WHAT TO PRODUCE → From the entries, copy every line that carries the string "will".

Records excerpted from a collection →
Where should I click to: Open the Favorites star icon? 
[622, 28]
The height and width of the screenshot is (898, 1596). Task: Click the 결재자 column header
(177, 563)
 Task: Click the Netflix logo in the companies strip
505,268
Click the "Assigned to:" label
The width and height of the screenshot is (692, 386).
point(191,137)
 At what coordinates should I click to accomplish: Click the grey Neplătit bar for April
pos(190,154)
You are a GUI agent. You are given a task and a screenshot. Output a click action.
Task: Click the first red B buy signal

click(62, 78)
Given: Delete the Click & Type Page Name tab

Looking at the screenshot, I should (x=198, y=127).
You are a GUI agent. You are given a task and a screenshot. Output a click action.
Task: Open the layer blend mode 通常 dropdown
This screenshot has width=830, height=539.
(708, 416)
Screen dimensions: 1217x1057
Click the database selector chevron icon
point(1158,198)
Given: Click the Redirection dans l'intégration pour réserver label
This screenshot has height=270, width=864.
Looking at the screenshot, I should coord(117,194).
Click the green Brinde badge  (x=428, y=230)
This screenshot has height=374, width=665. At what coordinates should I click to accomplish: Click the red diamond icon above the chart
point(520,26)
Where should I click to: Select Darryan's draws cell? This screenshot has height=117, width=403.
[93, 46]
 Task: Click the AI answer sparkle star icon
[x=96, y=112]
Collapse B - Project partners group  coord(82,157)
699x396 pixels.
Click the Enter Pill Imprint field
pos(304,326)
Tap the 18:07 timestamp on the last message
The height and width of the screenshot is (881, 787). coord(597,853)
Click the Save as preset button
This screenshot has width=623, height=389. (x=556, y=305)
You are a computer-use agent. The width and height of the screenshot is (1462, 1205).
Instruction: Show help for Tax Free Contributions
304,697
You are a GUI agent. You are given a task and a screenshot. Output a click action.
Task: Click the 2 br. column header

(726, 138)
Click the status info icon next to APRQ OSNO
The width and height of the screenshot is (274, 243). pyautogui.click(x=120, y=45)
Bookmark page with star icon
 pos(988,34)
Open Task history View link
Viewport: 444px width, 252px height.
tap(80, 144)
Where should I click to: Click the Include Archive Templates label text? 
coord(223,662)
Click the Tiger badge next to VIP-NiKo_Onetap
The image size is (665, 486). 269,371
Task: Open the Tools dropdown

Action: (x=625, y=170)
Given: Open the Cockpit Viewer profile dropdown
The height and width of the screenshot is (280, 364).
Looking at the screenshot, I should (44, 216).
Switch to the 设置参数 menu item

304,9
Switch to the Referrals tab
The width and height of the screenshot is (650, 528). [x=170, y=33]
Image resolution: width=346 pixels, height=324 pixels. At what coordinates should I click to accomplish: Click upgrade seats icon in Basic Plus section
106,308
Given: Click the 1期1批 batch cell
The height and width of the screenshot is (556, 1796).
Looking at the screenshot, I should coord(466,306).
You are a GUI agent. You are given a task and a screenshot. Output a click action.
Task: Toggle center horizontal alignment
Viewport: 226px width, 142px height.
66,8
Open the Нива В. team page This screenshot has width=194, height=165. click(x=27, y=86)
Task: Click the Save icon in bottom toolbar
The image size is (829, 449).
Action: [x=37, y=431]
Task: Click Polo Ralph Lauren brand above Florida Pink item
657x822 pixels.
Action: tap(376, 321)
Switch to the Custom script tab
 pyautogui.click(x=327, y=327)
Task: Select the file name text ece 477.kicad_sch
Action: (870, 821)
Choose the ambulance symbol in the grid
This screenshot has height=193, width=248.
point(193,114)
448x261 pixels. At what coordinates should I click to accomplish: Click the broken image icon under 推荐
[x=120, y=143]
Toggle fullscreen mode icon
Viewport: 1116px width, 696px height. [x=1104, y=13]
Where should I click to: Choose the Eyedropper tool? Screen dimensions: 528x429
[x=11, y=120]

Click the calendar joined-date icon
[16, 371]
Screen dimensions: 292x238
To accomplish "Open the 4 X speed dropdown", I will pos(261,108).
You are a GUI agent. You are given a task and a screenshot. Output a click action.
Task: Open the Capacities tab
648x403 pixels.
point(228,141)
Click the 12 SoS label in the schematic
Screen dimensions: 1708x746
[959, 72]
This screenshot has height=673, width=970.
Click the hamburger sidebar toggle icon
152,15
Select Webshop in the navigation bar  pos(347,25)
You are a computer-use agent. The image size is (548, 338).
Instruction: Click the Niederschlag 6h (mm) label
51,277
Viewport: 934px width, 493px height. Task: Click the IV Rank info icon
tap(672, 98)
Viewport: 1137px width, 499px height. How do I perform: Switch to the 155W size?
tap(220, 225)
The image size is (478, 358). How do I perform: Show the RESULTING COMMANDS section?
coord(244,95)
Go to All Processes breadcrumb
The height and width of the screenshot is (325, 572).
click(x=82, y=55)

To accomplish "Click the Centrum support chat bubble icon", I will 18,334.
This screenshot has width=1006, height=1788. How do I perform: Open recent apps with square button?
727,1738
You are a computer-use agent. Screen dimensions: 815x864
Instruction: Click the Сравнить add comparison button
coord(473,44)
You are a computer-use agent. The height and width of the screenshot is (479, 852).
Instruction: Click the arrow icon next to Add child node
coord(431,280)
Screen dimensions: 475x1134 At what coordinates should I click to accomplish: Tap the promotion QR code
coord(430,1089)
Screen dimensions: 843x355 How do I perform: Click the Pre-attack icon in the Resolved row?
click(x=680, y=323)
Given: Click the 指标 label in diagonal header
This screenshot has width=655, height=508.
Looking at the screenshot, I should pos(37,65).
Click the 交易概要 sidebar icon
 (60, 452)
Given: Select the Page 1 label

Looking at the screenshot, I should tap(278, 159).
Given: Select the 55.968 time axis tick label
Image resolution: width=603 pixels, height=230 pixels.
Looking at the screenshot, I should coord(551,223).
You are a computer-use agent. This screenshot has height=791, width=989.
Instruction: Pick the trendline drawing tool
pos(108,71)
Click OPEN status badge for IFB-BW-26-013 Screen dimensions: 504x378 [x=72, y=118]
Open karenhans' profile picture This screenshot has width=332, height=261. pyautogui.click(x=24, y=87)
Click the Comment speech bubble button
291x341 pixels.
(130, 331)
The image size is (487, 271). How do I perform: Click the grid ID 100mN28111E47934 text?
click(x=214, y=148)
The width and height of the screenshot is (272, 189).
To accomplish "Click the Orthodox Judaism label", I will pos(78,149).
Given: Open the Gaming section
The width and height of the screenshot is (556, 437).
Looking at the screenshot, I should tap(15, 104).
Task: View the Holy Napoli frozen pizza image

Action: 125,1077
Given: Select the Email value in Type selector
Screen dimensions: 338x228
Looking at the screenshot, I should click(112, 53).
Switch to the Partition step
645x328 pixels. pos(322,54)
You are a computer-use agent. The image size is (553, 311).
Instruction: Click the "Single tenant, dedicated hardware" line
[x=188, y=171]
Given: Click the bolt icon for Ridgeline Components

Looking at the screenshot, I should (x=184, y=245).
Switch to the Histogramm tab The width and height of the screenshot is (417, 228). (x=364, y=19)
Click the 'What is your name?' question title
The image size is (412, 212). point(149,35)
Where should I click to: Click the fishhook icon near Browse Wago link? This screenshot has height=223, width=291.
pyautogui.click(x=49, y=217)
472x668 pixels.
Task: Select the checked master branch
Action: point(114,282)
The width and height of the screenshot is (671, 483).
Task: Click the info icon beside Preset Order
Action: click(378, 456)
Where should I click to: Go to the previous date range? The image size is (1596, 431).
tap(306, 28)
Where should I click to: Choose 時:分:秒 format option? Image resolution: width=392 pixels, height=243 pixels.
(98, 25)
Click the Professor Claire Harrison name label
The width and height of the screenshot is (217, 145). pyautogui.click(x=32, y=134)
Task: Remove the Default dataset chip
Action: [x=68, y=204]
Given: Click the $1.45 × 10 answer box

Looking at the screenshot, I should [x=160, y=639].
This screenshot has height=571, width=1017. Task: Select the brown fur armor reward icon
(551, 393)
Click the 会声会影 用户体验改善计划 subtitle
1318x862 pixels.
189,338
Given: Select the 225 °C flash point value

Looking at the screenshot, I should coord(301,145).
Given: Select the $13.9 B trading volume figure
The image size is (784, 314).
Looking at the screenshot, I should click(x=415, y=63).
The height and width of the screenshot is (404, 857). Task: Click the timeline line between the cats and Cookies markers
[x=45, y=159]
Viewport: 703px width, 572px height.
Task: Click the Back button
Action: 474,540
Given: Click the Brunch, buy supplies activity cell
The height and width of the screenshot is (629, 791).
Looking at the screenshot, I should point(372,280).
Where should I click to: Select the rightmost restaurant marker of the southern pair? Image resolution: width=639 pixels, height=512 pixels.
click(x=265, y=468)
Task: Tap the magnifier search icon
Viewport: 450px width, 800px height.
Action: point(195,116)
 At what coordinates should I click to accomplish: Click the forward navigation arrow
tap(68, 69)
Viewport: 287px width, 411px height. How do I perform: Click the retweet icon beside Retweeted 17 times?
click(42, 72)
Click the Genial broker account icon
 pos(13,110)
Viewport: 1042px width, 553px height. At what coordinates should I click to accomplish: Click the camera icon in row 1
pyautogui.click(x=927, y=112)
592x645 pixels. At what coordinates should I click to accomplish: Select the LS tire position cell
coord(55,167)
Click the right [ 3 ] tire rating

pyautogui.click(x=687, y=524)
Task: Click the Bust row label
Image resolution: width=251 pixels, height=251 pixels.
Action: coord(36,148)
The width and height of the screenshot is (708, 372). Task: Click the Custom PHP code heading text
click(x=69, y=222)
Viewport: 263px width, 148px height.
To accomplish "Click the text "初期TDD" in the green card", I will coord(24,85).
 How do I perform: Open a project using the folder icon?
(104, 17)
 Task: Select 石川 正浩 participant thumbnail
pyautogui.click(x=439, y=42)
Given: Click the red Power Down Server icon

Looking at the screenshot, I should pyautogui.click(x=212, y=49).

THE COMPLETED TASK →
To accomplish "Open the 4 X speed dropdown", I will pos(261,108).
To accomplish "Click the Centrum support chat bubble icon", I will 18,334.
To accomplish "Click the Orthodox Judaism label", I will pos(78,149).
To accomplish "Click the text "初期TDD" in the green card", I will coord(24,85).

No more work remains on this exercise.